Structural and biochemical properties of a novel pullulanase of Paenibacillus lautus DSM 3035

Abstract

The pullulanase gene (pulPL), encoding a novel type I pullulanase (PulPL), was obtained from a Paenibacillus lautus DSM3035 isolate. The gene has an open reading frame of 2355 bp, After optimizing induction conditions in Escherichia coli, we overexpressed recombinant PulPL, purified this enzyme, and assayed its function . The level of functional PulPL‐like protein reached its maximum (about 0.28 mg/mL, 15% of total protein) after induction for 16 h at 20°C. Under these optimized harvesting conditions, PulPL activity was 11.1 U/mL. The purified recombinant enzyme with an apparent molecular mass of about 87.9 kDa was able to specifically attack the α‐1,6 linkages in pullulan to generate maltotriose as the major product.
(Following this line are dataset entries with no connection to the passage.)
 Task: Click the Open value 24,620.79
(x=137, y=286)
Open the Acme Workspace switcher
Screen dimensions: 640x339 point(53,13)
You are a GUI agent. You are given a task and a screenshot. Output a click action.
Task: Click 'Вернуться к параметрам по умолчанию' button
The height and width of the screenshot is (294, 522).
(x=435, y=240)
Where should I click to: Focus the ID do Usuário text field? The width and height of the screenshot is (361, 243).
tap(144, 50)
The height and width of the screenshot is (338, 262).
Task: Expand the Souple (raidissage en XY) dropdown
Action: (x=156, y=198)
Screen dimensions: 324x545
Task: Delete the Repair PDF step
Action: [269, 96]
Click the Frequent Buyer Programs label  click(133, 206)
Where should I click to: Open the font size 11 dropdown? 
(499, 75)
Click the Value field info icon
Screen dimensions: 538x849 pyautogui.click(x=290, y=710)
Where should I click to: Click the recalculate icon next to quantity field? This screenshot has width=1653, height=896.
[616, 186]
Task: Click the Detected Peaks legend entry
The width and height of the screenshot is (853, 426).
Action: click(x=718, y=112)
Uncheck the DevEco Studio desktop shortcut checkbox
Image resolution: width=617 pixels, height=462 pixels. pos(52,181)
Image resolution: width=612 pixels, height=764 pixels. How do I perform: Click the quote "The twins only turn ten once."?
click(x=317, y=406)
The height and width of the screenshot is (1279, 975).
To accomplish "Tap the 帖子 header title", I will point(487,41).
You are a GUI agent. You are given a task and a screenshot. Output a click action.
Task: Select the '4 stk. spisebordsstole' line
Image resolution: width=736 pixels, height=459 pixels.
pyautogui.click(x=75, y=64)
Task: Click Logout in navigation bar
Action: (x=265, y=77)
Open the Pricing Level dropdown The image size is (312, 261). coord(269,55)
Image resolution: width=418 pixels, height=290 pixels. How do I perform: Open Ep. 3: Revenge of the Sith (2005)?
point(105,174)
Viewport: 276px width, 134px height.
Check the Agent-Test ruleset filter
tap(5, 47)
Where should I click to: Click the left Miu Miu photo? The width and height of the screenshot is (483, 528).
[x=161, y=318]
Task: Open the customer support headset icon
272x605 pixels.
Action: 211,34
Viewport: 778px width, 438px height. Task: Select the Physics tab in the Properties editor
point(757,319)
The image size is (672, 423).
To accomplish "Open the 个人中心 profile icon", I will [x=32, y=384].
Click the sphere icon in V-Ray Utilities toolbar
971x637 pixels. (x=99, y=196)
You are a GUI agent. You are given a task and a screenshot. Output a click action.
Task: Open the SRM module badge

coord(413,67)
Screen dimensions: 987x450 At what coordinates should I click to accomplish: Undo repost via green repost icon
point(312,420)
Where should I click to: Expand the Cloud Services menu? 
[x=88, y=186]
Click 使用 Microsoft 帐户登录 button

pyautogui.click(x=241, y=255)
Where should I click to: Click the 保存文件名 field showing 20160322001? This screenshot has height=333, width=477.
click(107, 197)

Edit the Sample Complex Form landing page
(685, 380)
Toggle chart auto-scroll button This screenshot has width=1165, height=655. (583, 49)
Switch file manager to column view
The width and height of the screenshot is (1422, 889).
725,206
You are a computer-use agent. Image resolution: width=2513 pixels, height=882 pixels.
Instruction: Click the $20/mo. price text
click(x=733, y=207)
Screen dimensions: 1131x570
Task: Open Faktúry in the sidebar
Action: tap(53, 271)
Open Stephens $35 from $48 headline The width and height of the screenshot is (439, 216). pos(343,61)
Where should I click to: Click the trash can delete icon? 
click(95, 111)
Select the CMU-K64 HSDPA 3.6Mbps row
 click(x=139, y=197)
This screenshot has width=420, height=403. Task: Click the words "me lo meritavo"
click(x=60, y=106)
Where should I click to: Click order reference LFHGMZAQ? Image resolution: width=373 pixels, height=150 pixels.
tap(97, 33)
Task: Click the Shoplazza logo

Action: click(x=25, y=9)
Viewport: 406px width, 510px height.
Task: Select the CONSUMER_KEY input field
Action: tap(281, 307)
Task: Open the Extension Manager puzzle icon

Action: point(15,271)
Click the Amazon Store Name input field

The purified PulPL exhibited optimal activity at pH 7.0 and 40°C. The PulPL hydrolyzed pullulan, amylopectin, starch, and glycogen, but not amylose. Substrate specificity observations and reaction products identifications indicate that the purified pullulanase from P. lautus DSM3035 is a type I pullulanase. The present report, to our knowledge, the first to identify type I pullulanase in P.lautus, and detail the enzymatic properties of this enzyme after heterologous expression.